Two retiring faculty members recognized at Catawba graduation

Published 12:00 am Wednesday, May 23, 2012

Catawba College News Service
Two long-serving faculty members at Catawba College were recognized during commencement exercises May 12. Dr. Michael Baranski, a professor of biology with 38 years of service, and Dr. Laurel Eason, a professor of English with 21 years of service, will retire at the end of this academic year.
Baranski joined the Catawba faculty in 1974 and has spent his career at Catawba teaching a wide range of subjects, most notably field courses. He has also taken a leadership role on campus, promoting environmental preservation, conservation and awareness among his students and the public at large.
A native of West Virginia, Baranski earned his bachelor’s degree in biology with a minor in chemistry from West Liberty State College, now West Liberty University. He earned his doctorate in ecology and botany from N.C. State University.
Baranski has inspired his students to pursue careers in subject areas that he taught, published and presented acclaimed scholarly work, and garnered awards and accolades from his peers in academe.
The Association of Southeastern Biologists honored him in 2009 with its Meritorious Teaching Award in recognition of his excellence in teaching. In 2008, he received the Elizabeth Ann Bartholomew Award, given annually by the Southern Appalachian Botanical Society.
He has served for over two decades on the N.C. Nongame and Endangered Wildlife Advisory Committee and has conducted natural areas inventories for the Nature Conservancy, the Conservation Trust for N.C., the N.C. Natural Heritage Program, Rowan County Parks and Recreation Commission, and the U.S. Army Corps of Engineers. He has been president of the N.C. Academy of Science, the Southern Appalachian Botanical Society and the Association of Southeastern Biologists.
Although Baranski has been a member of the faculty at Catawba College, he has also had teaching appointments at other institutions, including the Rocky Mountain Biological Laboratory, the Highlands Biological Station, N.C. State University, Duke University and UNC-Charlotte.
With a nod to his passion for the environment, Lake Baranski in Catawba’s Ecological Preserve is named in his honor. An endowed scholarship at Catawba also bears his name for his foresight and willingness to take the environmental lead long before that was the acknowledged right thing to do.
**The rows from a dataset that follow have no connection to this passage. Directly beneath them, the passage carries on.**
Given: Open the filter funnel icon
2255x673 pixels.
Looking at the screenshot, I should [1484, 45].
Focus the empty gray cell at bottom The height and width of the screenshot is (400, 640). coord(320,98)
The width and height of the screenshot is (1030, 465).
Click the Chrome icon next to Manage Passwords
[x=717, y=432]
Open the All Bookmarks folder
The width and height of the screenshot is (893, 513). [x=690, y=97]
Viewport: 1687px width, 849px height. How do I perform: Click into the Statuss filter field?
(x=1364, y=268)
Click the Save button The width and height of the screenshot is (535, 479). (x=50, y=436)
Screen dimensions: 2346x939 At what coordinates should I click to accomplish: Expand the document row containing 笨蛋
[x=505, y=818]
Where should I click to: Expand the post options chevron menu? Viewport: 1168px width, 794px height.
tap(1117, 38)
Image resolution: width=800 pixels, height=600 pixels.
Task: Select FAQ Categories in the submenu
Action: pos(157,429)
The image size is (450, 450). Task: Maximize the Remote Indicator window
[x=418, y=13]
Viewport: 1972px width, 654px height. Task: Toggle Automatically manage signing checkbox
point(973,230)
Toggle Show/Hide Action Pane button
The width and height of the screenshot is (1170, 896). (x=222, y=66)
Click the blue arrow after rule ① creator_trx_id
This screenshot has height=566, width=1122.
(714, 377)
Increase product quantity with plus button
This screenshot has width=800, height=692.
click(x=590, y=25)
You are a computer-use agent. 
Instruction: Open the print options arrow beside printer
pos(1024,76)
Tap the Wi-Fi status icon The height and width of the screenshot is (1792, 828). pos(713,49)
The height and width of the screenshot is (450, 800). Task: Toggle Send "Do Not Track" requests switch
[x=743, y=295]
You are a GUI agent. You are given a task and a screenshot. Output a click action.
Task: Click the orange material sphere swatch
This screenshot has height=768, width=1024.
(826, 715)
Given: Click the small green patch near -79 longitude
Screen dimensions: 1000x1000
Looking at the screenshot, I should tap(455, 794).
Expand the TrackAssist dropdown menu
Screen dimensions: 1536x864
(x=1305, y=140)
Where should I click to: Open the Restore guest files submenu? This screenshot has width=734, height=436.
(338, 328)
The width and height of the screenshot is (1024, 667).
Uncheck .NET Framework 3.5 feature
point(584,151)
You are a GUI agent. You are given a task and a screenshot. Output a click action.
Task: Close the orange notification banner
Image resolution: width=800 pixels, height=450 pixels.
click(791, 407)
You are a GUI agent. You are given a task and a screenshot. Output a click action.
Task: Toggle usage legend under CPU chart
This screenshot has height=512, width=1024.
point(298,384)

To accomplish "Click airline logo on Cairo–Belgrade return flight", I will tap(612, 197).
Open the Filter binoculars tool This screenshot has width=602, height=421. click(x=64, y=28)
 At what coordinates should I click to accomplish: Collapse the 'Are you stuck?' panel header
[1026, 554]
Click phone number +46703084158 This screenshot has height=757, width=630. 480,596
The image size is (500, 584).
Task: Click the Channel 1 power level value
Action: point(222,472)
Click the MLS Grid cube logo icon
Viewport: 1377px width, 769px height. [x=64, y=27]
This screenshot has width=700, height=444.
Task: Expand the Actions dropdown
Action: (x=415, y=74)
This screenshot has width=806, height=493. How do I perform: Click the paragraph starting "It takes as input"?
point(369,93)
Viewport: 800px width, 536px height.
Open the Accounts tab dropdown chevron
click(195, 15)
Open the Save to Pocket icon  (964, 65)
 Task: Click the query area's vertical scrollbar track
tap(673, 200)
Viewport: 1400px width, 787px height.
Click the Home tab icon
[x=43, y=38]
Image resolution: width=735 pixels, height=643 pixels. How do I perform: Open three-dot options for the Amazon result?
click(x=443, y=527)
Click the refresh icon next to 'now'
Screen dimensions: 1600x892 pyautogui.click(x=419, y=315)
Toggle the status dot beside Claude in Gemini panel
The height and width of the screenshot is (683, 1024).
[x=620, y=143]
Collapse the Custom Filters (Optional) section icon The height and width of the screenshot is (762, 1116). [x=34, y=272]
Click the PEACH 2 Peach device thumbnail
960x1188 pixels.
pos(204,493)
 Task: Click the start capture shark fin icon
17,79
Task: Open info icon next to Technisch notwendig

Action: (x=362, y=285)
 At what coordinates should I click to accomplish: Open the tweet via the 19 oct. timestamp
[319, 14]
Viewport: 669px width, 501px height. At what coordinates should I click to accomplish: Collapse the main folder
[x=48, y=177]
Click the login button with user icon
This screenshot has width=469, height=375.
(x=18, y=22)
Married to Julie, the couple has two adult children.
Eason joined the faculty at Catawba College in 1991 and will retire after 21 years at Catawba, but her career as a teacher has spanned a total of 47 years. She has taught at other institutions, including Montgomery Bell Academy, the universities of Tennessee and Arkansas, Battle Ground Academy, Vanderbilt University and The University of Tubingen in Germany.
Eason attended Wesleyan College for two years before earning her undergraduate degree in English from Emory and Henry College. She earned her master’s degree in English literature from the University of Arkansas. Later, she earned a master’s degree and a doctorate in German language and literature from Vanderbilt University.
She studies and writes about literatures of the West, especially of the 19th Century American, British, German and Russian novels. At Catawba, she has taught English and German and has served as a freshman adviser. She says that some of her fondest Catawba memories involved “one-on-one conversations with students and colleagues, and ‘electric moments’ in class.”
Inducted into Phi Beta Kappa while a student at the University of Arkansas, she was named one of six Outstanding Teachers of the Humanities in Tennessee by the Tennessee Humanities Council in 1988 and in 1990, received a year’s fully funded sabbatical for a study of five Victorian novels from five Western countries from the National Endowment for the Humanities. She was awarded Catawba’s Swink Prize for Outstanding Classroom Teaching in 2008.
Eason has been married for almost 46 years to Dr. Douglas Eason who recently retired as president of Mitchell Community College in Statesville. The two are parents of two adult children.